私たちは出口のないトンネルの中で、後ろの扉を閉ざされて手探りで歩いている。この気持ちがわかるか--東電幹部・飯舘村説明会での一問一答
東京電力福島第一原発の事故に伴って、政府から「計画的避難区域」に指定された福島県飯舘村。村民は、早ければ5月下旬にも村外への避難という政府要望を受けている。4月30日、そんな苦境にある飯舘村に、鼓紀男副社長ら、東京電力の幹部5名が補償金問題などの説明のために訪れた。
全体避難説明会の会場となった飯舘中学校の体育館には、村民の20%超に当たる約1300名が出席。東電側に補償金、放射線量のモニタリング、村の再生などに関する厳しい質問、意見が相次ぎ、19時に始まった会合は21時40分にまで及んだ。その中で、鼓副社長は、原発事故が天災か人災かを問われ、「個人的には」と前提を置いたものの、「人災だと思う」と答える場面もあった。このほか、東電側は、補償金支払いの迅速化などについて確約するとともに、村民から受けたその他の要望事項に関して、後日、回答することを明言した。
以下、東電側の確約事項と、村民が訴えた飯舘村の厳しい実情、質問の一部を紹介する。
質問者1(男性) 結果的に、私たちは、かなり放射線を浴びている。子供たちも内部被曝していると思う。内部被曝を数値化する機械はあるならば、飯舘に設置してほしい。私たちの健康について、これから5年後、10年後、証明できるかどうか、きちんとフォローしてもらいたい。
東電 内部被曝については、それを測定する専門の測定装置がある。具体的な名称はホールボディカウンターという。これは体の中に取り込んだ放射線物質から体の外に出てくる放射線を測定することによって、体の中に、どれだけの放射性物質が取り込まれていたかを測定する装置だ。ただ、たいへんに精密な測定器であり、かなり大きな特別な測定器である。発電所のなかでも全体で数台程度しかない。飯舘村に提供するかどうかは、会社に持ち帰って検討させてもらいたい。
紛争審査会のメンバーについては、政府のほうで任用されたものと思う。私どもは、先般、方針が出されたが、今後も、みんなが納得できる結論を早くしてもらうことを願うばかりである。理解をいただきたい。
質問者1 10年、20年後の私たちの健康をモニタリングするということを東電は願っているということでいいのか。
東電 (うなずく)
質問者2(男性) モニタリングしてこの村に降った放射能を点検すると言っているが、田んぼ、畑、山、全部にできるのか。山の土もすべて取って、放射能をなくすことはできるのか。そんなことはできないと私も、村のみんなもそう思っている。

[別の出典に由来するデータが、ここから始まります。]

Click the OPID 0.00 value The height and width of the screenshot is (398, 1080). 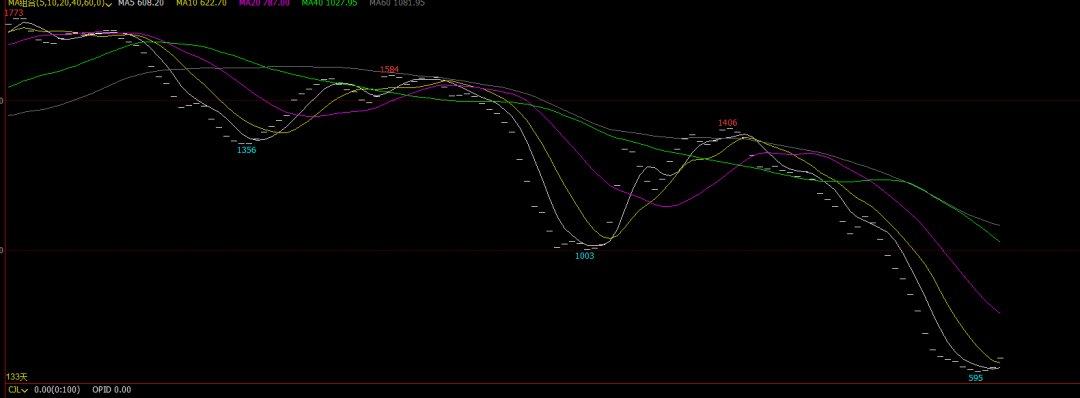point(112,390)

それから、今日、なぜ、社長が来ないのか。会長でも来れるだろう。この村のみんなをバカにしているのか。私たちは、最も放射線が高いところに1カ月半もいる。これからも避難できずに、ここにいるのだ。そんなことを考えていないから、社長も会長もこないのか。バカにしないでほしい。
東電 放射線のモニタリグについては、これから、どのような形で、どのような場所で測定していくかを検討させてもらっているところだ。そのなかで、計画的避難区域という重要なところで、できるかぎりの測定させてもらうということで、いま、検討している。頂戴したご意見も含めて、詳細に検討する段階にある。申し訳ない。
東電 会長、社長については、かねがね、被災地域をすべて回りたいという意向は持っていると私はうかがっているが、本日、来れずに、本当に申し訳ない。私からお詫びする。この件については、帰社してから、社長、会長に伝える。